Irish contingent to the fore as Japan are put to the sword

Assured pre-tour display overshadowed by injuries to Jones and Tipuric

Former Lions captain Alun Wyn Jones is led from the field by medics after suffering the injury against Japan which rules him out of the tour to South Africa. Photograph: Stu Forster/Getty Images

Former Lions captain Alun Wyn Jones is led from the field by medics after suffering the injury against Japan which rules him out of the tour to South Africa. Photograph: Stu Forster/Getty Images

 

Lions 28 Japan 10

All analysis and much of the feel-good factor derived from a relatively assured and clinical pre-tour game, especially in the first 50 minutes, was overshadowed by the cruel injuries to Alun Wyn Jones and Justin Tipuric.

Most likely, the physical toll won’t end there given the attritional nature of the last ten months or so and the uber physical opponents who await.

After the game, it transpired that Jack Conan’s hamstring was tightening on him in the warm-up and restricted him to 65 minutes.

“Just before kick-off, Jack Conan’s hamstring was a little bit tight,” revealed Warren Gatland.

“He did brilliantly to get through 70 minutes but we made the decision to take him off and play with 14 men as it wasn’t worth losing another player before we get on the plane.”

Playing 15 minutes with 14 men was probably no harm, but that also made Conan’s display all the more impressive. He led the way with 18 carries, making 48 metres, often in the wide channels, and was one of those who relished the Lions’ clear defensive remit to hunt for choke tackles and turnovers.

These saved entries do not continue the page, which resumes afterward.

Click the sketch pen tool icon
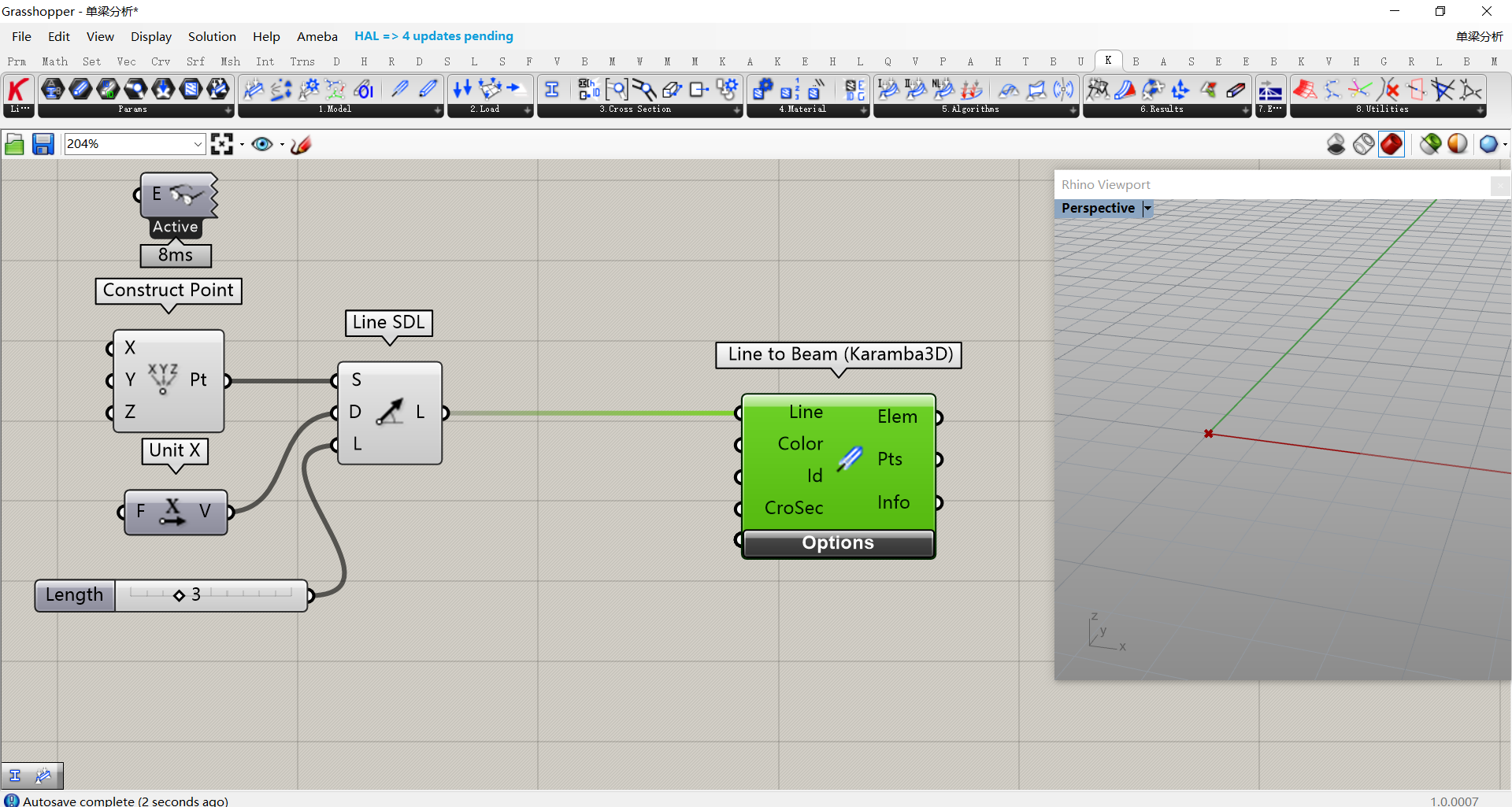 tap(301, 144)
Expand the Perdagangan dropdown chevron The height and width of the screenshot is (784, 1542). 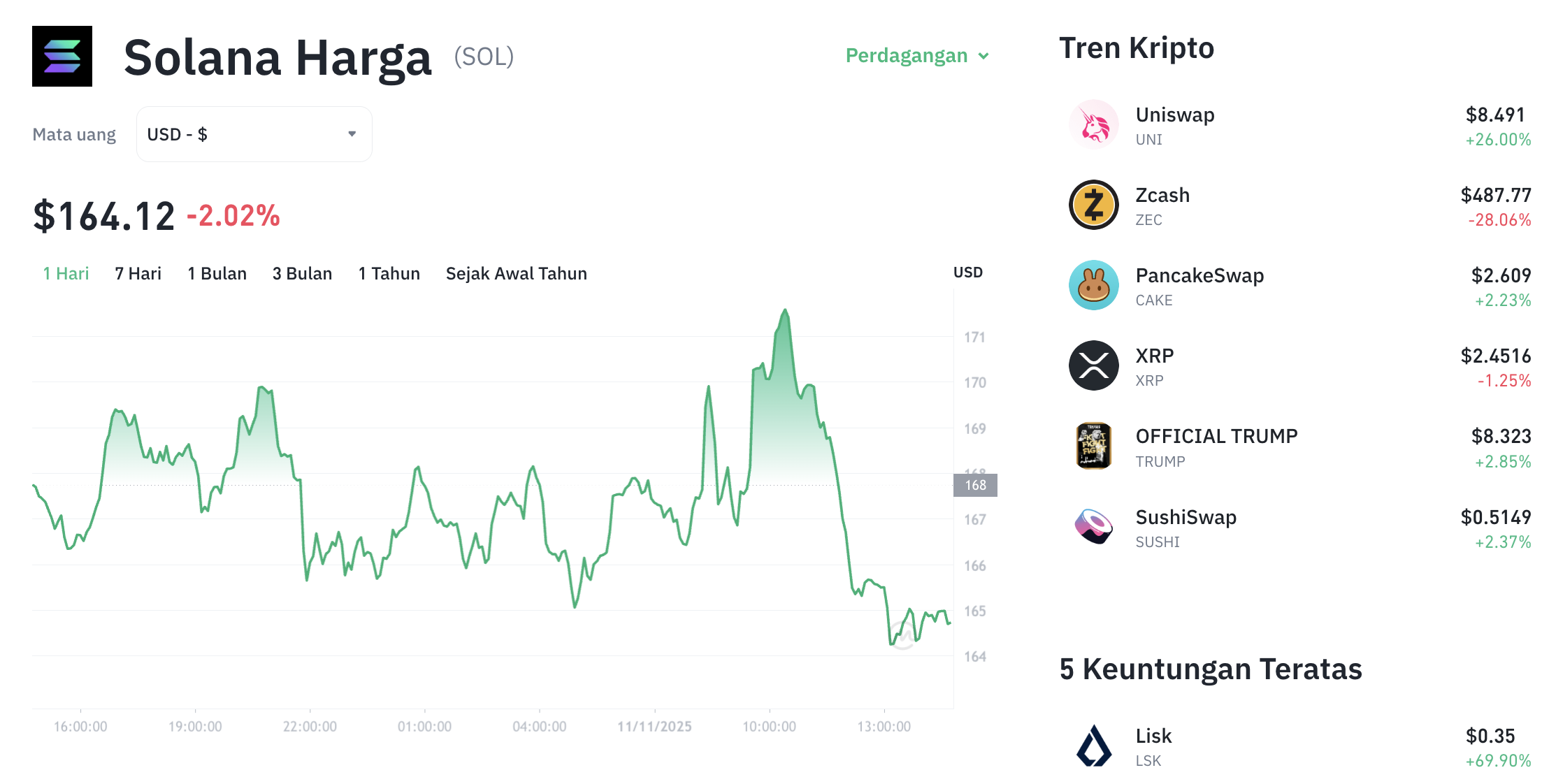(984, 56)
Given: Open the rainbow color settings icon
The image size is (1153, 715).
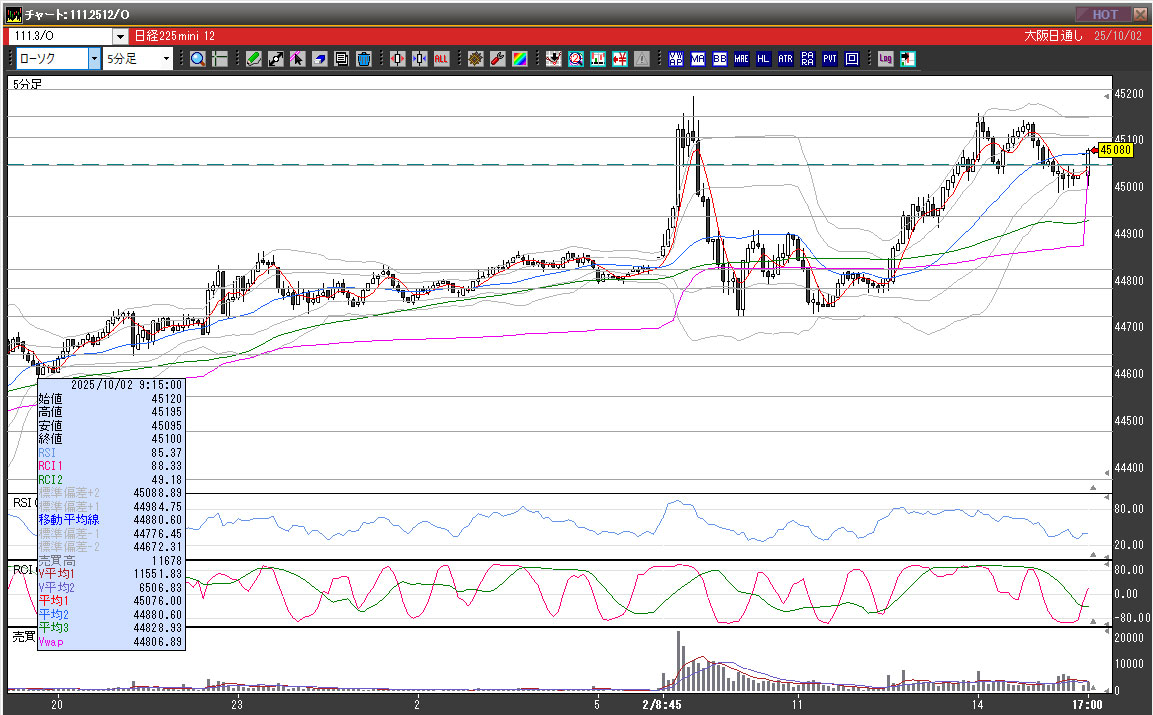Looking at the screenshot, I should coord(519,59).
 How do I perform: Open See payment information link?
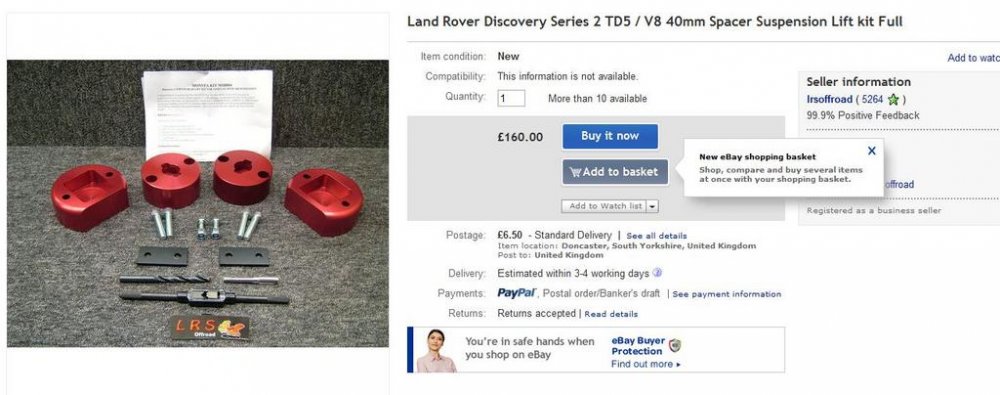[726, 294]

Not far behind Conan was Tadhg Beirne, whose ten carries yielded 52 metres, of which half were for galloping in for his try outside the 22 from Dan Biggar’s sweet skip pass – Beirne enjoyed his try no end.

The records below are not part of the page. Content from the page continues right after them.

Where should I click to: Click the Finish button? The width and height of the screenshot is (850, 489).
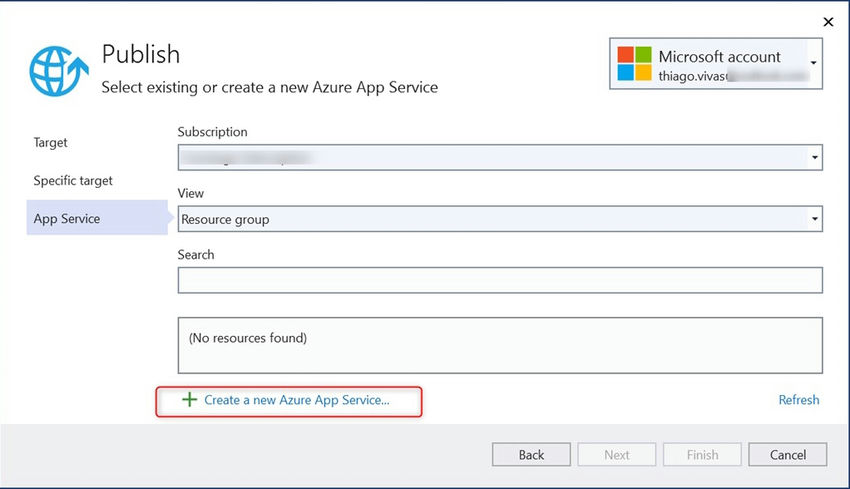[x=702, y=455]
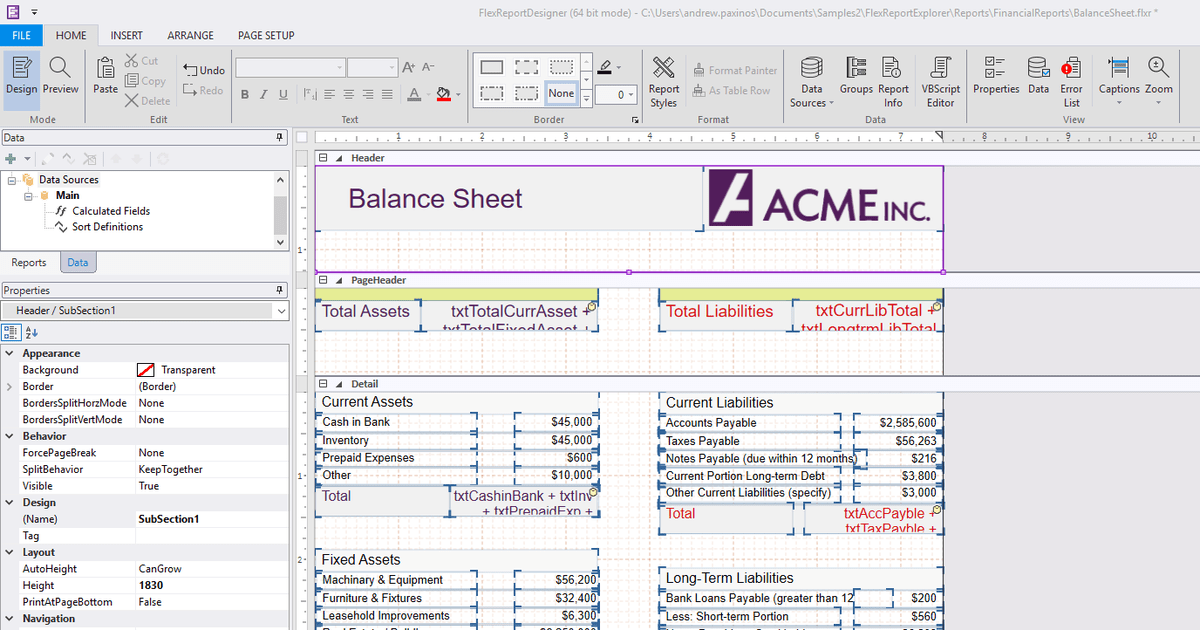This screenshot has width=1200, height=630.
Task: Open the Preview mode
Action: pyautogui.click(x=60, y=76)
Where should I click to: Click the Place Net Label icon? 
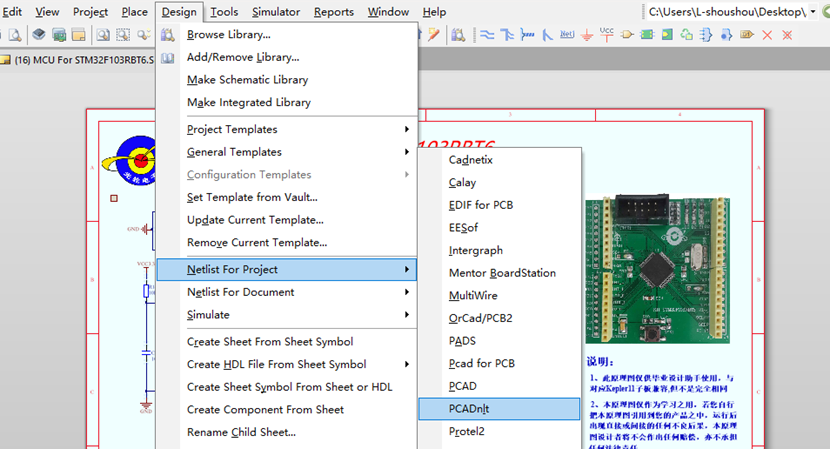[x=567, y=35]
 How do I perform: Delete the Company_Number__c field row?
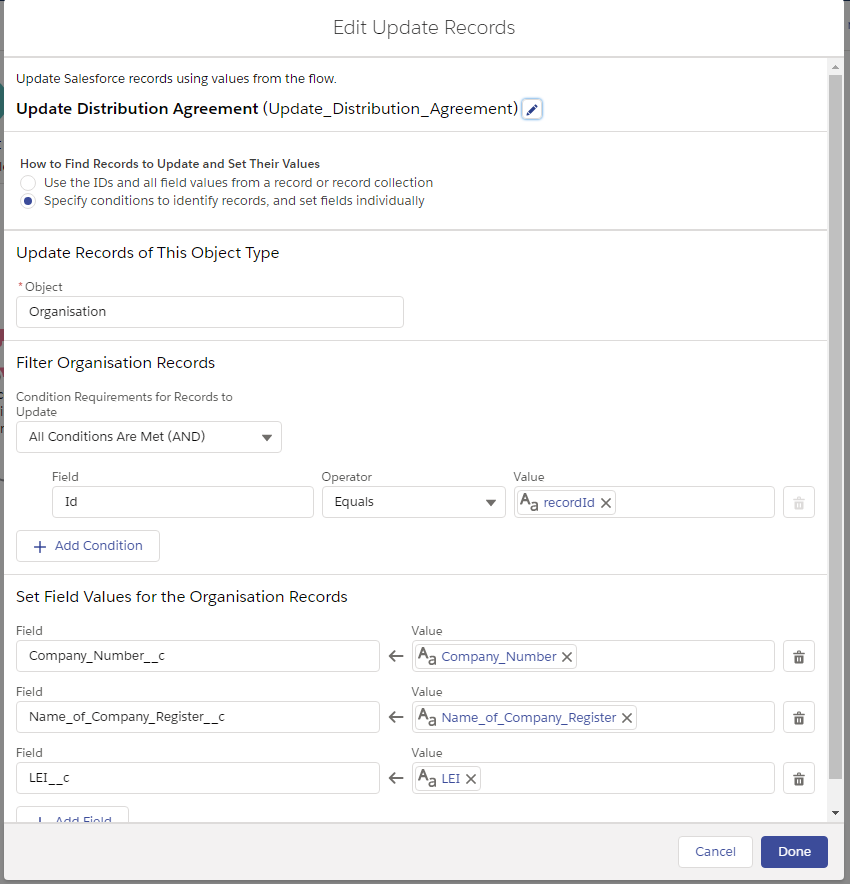click(798, 657)
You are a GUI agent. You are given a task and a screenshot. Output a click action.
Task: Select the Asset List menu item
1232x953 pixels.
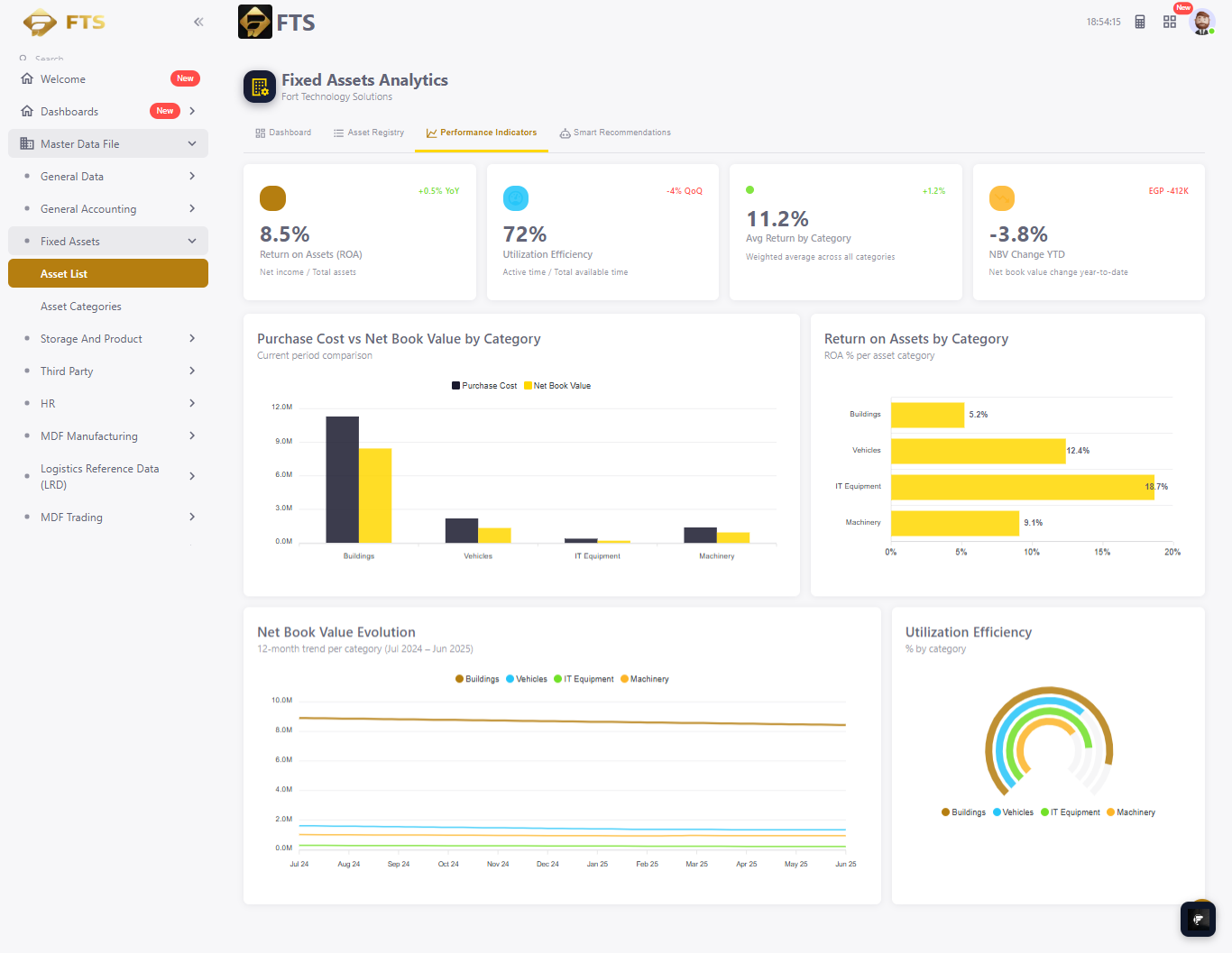pos(108,273)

He was also a useful option in the lineouts, which Iain Henderson marshalled after Jones’ departure while also putting in a good tackling shift around the pitch, as did Tadhg Furlong in addition to some big scrummaging.

Maintaining the parochial theme, Conor Murray looked like the Test ‘9’ for the second series running even before his subsequent appointment as captain. Looking fit and sharp, his kicking, passing, tackling and running were all in good order.

Having made big inroads for the first try, Bundee Aki twice demonstrated his strength in the jackals with turnovers, and a couple of times off the deck as well, while Robbie Henshaw continued where he left off the season, tackling and carrying big, and taking his try well.

In amongst all these Irish backs, Biggar was outstanding. Nailing wide conversions, passing beautifully, kicking accurately and, as ever, putting his body on the line defensively, the Welsh outhalf threw down a marker here.

“Bundee and Robbie were excellent outside and Conor just brings that element of control,” said Gatland.

“His box-kicking was excellent today, even more so in that first 30 or 40 minutes bringing that real control to our game. He moved us up the pitch quite well. Robbie was unbelievable today, he was everywhere. Big hits, covering tackles, getting us going forward. His chat was excellent, he’s very good in the air.

“You can see why Johnny’s [Sexton] played so well for so many years, with that quality of players around him.”

Losing the last half-hour 10-0 wasn’t very clever, but then again the bench men were mostly late arrivals to Jersey.

The most concerning aspect of the display was the narrowness of the Lions defence and the space they left out wide, especially to the left where Duhan van der Merwe ran well and took his try but did miss four tackles.

Admittedly, he was up against Kotaro Matsushima. That’s called the short straw.